September 4, 2023Written by European Central Bank

This special feature for the European Central Bank (ECB) considers the relationship between climate and sovereign risk and contributes to the understanding of the climate-debt sustainability nexus in advanced economies. The results show that an “accelerated transition” and action to reduce the insurance protection gap are key to containing systemic risks.

The feature was published as part of the ECB’s financial stability review and explores the impact of an untimely or disorderly transition and increasingly severe or frequent natural catastrophes. It finds that both will adversely impact sovereign credit quality and debt refinancing rates if they materialise.

The authors state that central banks should incorporate such contingent risks in their prudential policy and risk management. They also emphasise that banks ought to be sufficiently capitalised for climate losses, including transition risks that will materialise in the short term.

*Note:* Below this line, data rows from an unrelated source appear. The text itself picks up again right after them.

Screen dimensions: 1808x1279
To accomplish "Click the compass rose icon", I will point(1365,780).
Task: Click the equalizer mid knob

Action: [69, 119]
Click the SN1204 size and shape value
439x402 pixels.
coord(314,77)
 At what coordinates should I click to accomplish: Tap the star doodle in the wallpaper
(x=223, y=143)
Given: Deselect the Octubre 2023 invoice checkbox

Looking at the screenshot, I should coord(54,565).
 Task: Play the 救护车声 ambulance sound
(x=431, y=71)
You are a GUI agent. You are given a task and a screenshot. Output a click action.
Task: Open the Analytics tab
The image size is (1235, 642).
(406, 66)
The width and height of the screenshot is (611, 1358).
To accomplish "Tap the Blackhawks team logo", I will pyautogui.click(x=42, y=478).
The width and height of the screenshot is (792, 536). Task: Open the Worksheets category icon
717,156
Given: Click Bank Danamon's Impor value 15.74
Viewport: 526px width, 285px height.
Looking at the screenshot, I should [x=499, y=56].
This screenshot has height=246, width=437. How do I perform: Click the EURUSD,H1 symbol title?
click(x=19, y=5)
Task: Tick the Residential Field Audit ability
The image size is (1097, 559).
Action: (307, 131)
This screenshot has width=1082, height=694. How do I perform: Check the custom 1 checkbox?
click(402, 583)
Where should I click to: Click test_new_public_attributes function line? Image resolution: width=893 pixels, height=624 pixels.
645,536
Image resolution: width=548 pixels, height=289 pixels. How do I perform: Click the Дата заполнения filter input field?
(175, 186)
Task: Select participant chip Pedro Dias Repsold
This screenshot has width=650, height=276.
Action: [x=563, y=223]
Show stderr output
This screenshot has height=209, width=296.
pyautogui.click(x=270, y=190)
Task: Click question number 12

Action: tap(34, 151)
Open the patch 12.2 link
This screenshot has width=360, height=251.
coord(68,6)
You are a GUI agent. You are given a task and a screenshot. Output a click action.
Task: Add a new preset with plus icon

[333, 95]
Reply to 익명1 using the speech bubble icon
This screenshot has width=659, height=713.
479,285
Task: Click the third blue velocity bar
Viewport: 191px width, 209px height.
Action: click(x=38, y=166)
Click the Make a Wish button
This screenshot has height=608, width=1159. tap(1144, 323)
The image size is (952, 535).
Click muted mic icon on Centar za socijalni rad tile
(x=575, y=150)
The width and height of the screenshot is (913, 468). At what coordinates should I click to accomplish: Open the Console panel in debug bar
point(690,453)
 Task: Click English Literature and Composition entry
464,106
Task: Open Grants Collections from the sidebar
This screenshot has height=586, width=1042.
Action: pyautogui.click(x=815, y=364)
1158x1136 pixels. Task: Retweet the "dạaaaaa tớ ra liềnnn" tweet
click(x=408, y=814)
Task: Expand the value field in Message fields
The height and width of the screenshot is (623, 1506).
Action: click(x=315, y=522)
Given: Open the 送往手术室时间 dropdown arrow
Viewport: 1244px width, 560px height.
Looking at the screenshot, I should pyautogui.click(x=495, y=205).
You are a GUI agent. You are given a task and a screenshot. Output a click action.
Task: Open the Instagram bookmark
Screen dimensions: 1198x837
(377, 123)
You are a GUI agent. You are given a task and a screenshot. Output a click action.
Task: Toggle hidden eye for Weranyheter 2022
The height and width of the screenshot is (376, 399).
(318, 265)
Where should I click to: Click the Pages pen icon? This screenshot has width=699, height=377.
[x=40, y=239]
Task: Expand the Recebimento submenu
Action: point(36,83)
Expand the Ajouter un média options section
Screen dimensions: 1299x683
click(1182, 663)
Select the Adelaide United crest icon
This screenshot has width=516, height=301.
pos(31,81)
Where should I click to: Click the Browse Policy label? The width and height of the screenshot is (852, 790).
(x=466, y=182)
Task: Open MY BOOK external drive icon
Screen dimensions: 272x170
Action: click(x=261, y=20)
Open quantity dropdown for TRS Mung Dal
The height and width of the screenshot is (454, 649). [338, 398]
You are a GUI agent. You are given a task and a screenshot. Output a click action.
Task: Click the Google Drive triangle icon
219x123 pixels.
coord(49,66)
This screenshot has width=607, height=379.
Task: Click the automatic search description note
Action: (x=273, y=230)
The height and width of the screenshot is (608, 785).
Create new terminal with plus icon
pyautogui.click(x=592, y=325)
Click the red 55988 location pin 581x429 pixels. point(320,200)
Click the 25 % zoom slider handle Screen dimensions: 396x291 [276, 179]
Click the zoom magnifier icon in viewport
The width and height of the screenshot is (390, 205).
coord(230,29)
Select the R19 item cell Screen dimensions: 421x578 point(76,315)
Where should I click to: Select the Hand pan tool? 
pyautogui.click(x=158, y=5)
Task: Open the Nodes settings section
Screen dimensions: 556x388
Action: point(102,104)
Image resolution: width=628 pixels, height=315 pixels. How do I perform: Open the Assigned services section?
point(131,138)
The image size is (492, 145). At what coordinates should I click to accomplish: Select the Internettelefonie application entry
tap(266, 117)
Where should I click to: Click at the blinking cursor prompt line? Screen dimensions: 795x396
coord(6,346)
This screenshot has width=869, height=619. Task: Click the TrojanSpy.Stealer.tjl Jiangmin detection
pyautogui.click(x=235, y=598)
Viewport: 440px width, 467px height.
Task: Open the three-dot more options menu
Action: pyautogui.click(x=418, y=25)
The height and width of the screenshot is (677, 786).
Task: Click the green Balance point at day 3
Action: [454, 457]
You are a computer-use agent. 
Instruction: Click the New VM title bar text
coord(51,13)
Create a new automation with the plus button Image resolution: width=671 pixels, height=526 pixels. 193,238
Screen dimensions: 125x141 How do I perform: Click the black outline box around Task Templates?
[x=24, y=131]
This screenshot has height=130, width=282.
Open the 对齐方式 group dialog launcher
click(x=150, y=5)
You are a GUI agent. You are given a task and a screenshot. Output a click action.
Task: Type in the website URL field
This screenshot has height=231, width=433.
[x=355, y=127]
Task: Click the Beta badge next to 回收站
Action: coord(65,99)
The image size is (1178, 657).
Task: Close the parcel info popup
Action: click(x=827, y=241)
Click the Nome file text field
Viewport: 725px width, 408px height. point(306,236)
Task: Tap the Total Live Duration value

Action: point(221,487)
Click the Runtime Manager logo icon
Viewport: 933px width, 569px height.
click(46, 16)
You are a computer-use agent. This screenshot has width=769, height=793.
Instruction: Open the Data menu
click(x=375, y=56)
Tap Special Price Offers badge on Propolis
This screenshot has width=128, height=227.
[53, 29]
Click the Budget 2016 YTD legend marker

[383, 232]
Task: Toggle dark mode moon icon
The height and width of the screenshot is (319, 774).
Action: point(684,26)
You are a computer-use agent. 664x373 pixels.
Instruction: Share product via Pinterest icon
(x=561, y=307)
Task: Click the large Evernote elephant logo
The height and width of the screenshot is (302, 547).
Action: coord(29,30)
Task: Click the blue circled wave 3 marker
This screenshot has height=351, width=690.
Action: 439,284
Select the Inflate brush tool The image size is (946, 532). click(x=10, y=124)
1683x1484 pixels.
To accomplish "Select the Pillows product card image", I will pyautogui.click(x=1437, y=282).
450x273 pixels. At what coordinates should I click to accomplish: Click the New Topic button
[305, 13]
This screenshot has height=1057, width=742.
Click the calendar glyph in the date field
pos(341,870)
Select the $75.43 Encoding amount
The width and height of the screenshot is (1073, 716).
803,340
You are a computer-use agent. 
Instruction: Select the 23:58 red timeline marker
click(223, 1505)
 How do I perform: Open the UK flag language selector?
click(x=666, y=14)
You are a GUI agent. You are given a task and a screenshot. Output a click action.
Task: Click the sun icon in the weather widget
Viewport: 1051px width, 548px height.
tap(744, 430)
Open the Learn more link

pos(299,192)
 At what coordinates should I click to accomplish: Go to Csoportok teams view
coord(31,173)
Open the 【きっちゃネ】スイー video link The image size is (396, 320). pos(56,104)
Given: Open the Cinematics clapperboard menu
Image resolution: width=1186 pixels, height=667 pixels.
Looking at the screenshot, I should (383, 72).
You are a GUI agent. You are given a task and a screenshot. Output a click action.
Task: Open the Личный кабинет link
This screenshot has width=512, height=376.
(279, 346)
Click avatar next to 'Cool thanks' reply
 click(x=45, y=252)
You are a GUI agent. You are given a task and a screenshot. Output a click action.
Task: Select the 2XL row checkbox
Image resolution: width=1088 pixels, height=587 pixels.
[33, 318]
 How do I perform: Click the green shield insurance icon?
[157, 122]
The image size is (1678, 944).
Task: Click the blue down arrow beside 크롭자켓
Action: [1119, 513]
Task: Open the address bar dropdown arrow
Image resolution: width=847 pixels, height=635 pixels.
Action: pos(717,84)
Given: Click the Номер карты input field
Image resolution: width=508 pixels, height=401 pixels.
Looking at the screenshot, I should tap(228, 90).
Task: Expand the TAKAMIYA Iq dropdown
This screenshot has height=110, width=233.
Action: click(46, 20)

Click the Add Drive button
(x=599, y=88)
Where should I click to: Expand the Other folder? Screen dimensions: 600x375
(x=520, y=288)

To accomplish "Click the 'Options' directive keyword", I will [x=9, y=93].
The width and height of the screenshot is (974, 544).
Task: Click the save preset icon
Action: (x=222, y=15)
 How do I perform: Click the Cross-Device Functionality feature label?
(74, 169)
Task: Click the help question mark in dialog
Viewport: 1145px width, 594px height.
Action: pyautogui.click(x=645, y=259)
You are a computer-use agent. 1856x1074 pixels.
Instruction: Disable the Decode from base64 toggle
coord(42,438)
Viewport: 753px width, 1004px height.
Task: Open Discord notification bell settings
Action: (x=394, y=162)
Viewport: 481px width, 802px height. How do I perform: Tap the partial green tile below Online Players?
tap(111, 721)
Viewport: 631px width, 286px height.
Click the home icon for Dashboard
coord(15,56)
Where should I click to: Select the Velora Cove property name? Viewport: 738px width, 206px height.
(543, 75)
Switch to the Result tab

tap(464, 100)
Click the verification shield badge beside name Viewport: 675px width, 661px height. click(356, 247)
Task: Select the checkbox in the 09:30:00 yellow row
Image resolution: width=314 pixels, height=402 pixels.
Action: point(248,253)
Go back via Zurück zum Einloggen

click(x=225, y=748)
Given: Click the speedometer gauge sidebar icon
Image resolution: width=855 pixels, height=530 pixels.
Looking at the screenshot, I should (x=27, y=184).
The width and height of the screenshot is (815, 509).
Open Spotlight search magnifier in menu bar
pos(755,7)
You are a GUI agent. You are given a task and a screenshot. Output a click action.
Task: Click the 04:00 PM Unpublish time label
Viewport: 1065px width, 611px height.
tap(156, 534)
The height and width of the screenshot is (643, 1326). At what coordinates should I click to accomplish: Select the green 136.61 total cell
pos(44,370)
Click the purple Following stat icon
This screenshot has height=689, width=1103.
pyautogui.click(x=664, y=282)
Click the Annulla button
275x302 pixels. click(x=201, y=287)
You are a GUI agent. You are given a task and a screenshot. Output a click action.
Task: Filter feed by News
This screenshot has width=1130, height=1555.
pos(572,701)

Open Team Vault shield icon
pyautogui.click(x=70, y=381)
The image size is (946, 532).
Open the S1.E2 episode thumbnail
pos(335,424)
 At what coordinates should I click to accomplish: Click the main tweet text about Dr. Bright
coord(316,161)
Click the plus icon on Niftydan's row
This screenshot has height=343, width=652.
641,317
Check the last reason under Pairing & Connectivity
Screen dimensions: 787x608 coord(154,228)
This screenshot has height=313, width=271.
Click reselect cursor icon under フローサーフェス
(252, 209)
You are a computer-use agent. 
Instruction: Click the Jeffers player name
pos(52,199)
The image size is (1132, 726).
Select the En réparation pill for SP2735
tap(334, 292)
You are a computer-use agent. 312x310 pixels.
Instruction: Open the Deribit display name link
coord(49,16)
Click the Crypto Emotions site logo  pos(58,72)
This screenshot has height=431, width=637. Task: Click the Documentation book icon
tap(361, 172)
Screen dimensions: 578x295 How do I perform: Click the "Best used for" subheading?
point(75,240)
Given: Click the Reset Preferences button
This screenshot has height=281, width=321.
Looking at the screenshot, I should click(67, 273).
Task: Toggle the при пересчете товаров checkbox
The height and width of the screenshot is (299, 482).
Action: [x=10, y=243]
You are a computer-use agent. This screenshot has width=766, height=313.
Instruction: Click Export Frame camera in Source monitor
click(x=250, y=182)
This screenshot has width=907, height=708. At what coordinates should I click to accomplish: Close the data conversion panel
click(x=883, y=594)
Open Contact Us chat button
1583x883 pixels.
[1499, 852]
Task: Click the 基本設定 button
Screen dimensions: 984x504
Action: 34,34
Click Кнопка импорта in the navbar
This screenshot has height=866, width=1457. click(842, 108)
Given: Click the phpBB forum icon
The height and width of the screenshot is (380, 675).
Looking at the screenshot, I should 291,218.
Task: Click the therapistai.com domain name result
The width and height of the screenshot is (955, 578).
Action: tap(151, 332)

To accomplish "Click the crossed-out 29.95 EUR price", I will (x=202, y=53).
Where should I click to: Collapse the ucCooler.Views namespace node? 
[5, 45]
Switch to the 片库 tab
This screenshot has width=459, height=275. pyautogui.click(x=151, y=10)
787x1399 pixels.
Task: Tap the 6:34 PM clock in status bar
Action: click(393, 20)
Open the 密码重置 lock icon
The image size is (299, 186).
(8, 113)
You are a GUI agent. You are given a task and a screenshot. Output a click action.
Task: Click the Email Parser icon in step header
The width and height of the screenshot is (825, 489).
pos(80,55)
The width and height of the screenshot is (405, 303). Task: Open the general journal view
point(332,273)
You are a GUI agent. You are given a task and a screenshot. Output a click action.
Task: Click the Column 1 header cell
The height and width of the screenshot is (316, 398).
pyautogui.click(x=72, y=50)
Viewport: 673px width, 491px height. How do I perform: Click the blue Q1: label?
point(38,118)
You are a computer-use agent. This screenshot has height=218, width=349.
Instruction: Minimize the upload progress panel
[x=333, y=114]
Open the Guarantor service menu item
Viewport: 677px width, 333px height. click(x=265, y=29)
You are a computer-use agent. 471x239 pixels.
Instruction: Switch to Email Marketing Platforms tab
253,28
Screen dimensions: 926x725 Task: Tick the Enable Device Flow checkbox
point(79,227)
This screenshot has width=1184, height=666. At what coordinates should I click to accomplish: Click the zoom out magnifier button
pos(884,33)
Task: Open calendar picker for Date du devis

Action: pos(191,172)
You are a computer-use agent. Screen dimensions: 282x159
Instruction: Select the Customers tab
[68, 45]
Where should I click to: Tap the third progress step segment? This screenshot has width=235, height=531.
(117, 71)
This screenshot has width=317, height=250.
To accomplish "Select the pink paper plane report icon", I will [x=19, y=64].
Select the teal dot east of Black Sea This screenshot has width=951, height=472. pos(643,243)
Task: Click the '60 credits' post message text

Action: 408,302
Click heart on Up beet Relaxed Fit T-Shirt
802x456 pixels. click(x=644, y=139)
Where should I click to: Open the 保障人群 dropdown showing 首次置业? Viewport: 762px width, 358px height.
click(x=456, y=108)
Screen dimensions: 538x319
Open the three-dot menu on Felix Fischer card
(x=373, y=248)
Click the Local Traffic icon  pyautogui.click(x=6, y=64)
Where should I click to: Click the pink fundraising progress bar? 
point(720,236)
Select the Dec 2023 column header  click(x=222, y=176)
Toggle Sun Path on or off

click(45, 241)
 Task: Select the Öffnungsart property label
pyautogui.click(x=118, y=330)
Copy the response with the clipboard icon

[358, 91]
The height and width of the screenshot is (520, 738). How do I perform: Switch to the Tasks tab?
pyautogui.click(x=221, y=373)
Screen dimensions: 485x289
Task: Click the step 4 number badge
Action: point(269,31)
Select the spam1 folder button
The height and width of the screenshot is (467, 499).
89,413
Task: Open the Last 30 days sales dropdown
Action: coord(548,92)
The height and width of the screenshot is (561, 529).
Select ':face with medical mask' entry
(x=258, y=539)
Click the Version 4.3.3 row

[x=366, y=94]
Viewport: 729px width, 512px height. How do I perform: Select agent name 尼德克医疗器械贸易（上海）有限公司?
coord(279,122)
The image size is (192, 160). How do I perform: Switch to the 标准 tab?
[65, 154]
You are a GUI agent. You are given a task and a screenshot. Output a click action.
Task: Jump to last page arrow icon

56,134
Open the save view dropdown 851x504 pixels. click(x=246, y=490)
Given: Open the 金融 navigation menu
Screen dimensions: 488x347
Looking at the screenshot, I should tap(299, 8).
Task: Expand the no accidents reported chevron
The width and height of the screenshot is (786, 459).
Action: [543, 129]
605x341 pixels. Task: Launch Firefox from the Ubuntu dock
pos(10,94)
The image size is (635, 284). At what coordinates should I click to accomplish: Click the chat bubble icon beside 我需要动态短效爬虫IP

Additionally, they stress that explicit and implicit contingent liabilities must be reflected in European debt sustainability analyses. If liabilities occur alongside debt sustainability issues, they can create feedback loops of higher interest and falling credit ratings, amplifying effects on financial stability.

Explicit liabilities can arise from damage to infrastructure and property, natural disaster recovery costs, and calls for government compensation. Sovereigns may also face implicit liabilities through the financial sector, due to credit losses and explicit or implicit sovereign guarantees.

Disaster losses and reconstruction costs also imply an indirect effect on sovereign risk through reduced growth and tax revenues. The authors cite European Commission research which simulates the fiscal shocks of natural disasters in 13 EU countries, and projects debt-to-GDP ratios to be between 2.3 and 2.7% higher by 2032 in 1.5°C and 2°C scenarios respectively.

Sovereign exposures are particularly pronounced in countries with high risk and low insurance of losses, say the authors. Given that only 25% of losses are currently insured in the EU, the insurance protection gap represents a substantial credit risk.

The pace of transition may also be a source of sovereign risks, say the authors, especially if it is untimely or disorderly. Overall, the authors find that an accelerated and orderly transition would best contain systemic risk and would not pose financial stability concerns.

Transition is vital to limit the most “catastrophic” climate impacts but banks should make provisions for inevitable transition costs, say the authors. Every transition scenario investigated – accelerated, “late push” and delayed –  saw increased probabilities of defaults and expected bank losses.

The authors use a refined model that distinguishes two routes to meeting 2030 emissions targets: an accelerated scenario, which assumes an immediate and optimal start, and a late-push scenario in which transition efforts do not intensify until 2026.

Both successfully contain systemic physical risks but result in short term losses. In the accelerated scenario, annual expected losses for the median bank will be 25% higher in 2030 than in 2022 under a baseline scenario without transition risk, and 53% in the late-push scenario.